When we talk about SSY (total variation), we can think of the histogram of the Y’s

ggplot(df, aes(HR)) + geom_histogram() + xlim(100, 225)

Then the total variation of these observed values is related to the \(\sum_{i=1}^n (Y_i - \overline{Y})^2\). Let’s plot \(Y_i - \overline{Y}\):

df = df %>% mutate(y_center = HR - mean(HR))
ggplot(df, aes(y_center)) + geom_histogram() + xlim(-60, 50)+ylim(0, 35)

However, we can fit a regression line to show the relationship between Y and X. For every observation \(X_i\) there is a specific \(\widehat{Y}\) from the regression line. So if we take the difference between the mean Y and the fitted Y, then we get the variation that is explained by the regression.

mod1 = lm(HR ~ Age, data = df)
aug1 = augment(mod1)
df = df %>% mutate(fitted_y = aug1$.fitted, 
                   diff_mean_fit = fitted_y - mean(HR))
ggplot(df, aes(diff_mean_fit)) + geom_histogram() + xlim(-60, 50)+ylim(0, 35)

In the plot above, there is variation! And it means that some of the variation in the plot of Y alone is actually coming from this variation explained by the regression model!!

But there is left over variation that is not explained by the model… What is that?
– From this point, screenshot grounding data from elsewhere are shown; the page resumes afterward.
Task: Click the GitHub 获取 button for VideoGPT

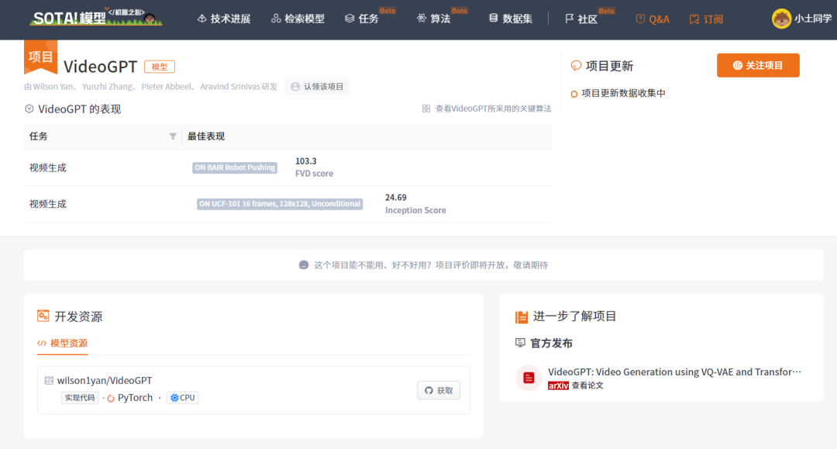Action: 438,390
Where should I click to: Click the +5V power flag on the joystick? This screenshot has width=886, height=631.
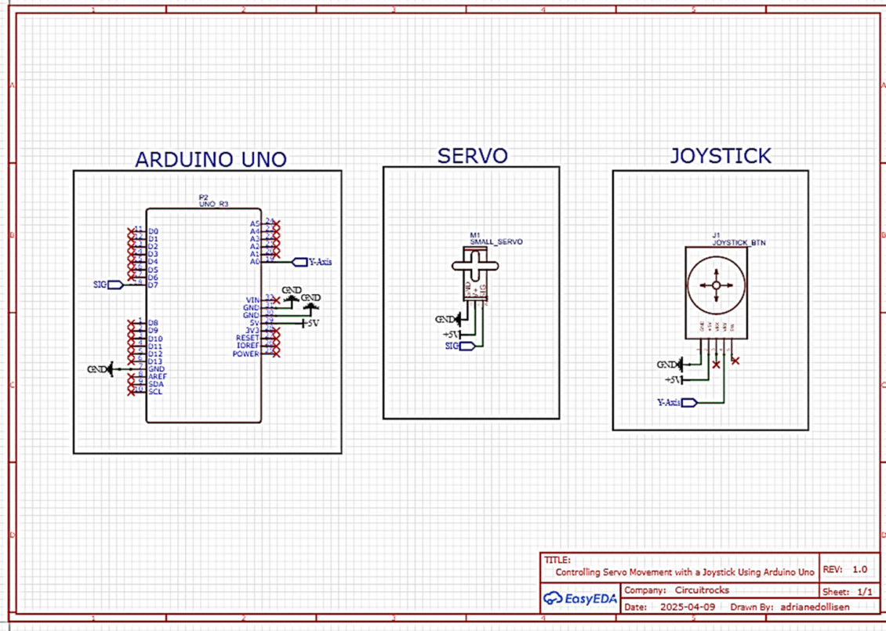coord(681,379)
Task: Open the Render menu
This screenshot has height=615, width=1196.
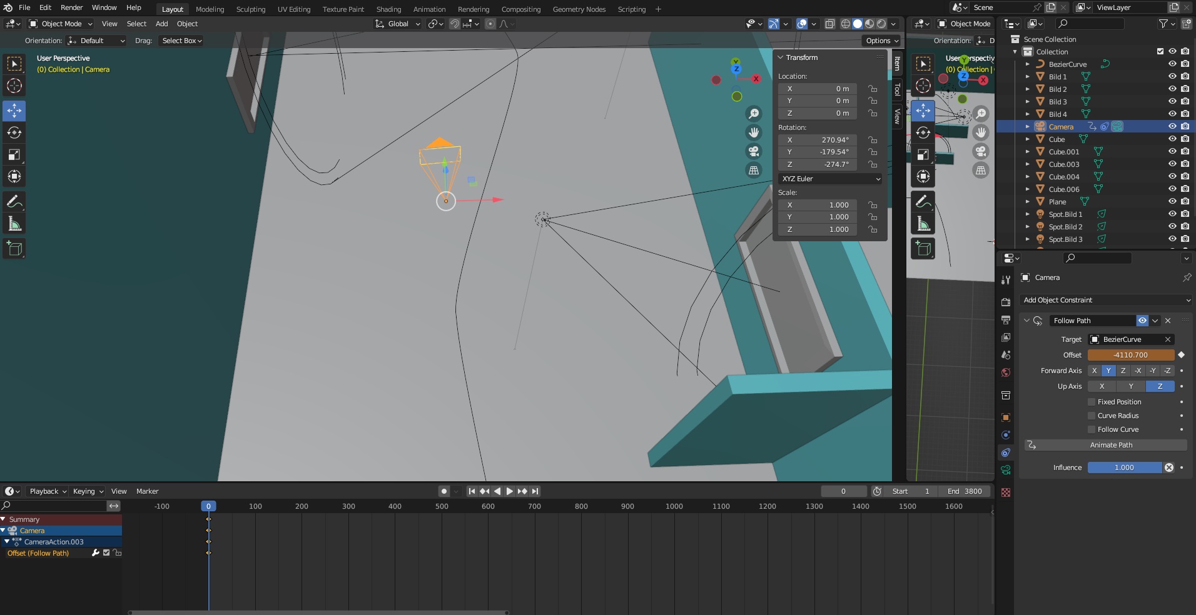Action: (x=71, y=8)
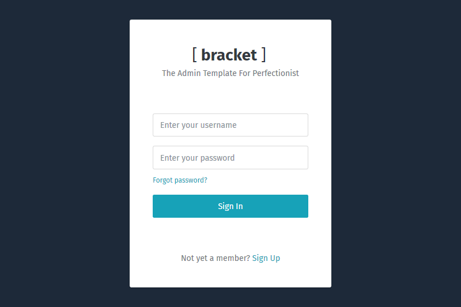Click the dark background below the card
This screenshot has height=307, width=461.
230,297
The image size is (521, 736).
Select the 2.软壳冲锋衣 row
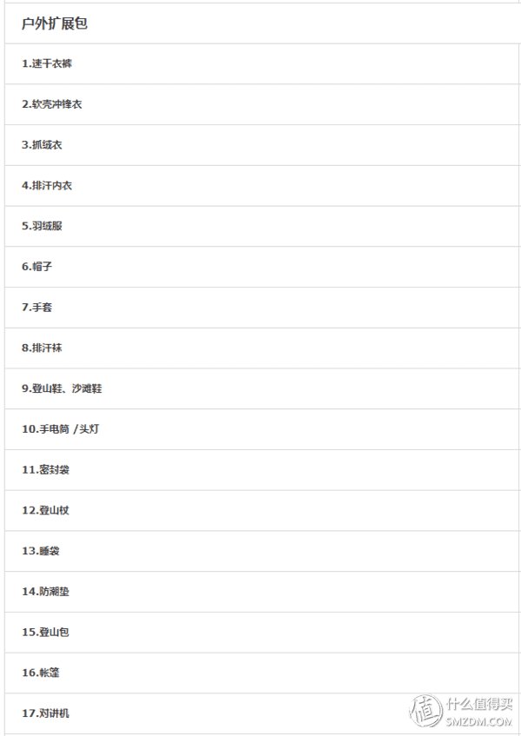click(x=262, y=104)
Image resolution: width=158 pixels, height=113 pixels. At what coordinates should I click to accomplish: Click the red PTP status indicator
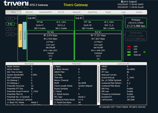tap(129, 49)
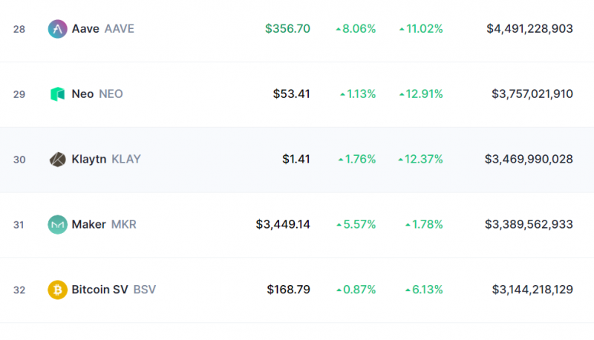
Task: Open the Bitcoin SV coin link
Action: 100,290
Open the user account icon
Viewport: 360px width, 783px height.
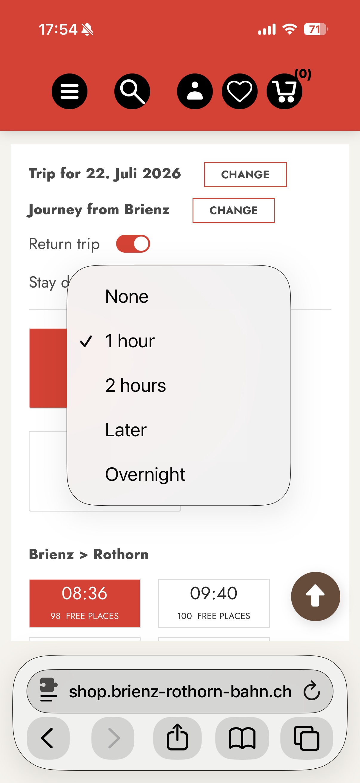click(195, 91)
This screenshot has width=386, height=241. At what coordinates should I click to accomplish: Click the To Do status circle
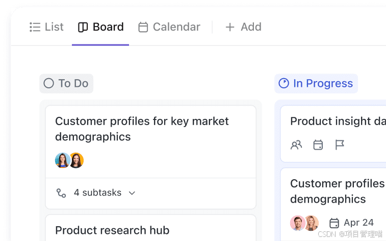coord(49,83)
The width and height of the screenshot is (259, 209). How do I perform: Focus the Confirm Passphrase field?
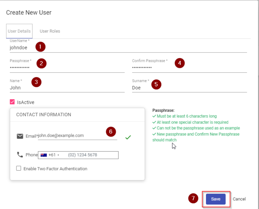click(x=189, y=68)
It’s related to our residuals: \(\widehat\epsilon_i = Y_i - \widehat{Y}_i\)

So we’ll calculate the residuals (or more appropriately, use the calculation of the residuals that R gave us)

mod1 = lm(HR ~ Age, data = df)
aug1 = augment(mod1)
df = df %>% mutate(diff_y_fitted = aug1$.resid)
ggplot(df, aes(diff_y_fitted)) + geom_histogram() + xlim(-60, 50) +ylim(0, 35)

Our aim in regression (through ordinary least squares) is to minimize the variance in the above plot. The more variance our model can explain, the less variance in the residuals. In SLR, we can only explain so much variance with a single predictor. As we include more predictors in our model, the model has the opportunity to explain even MORE variance.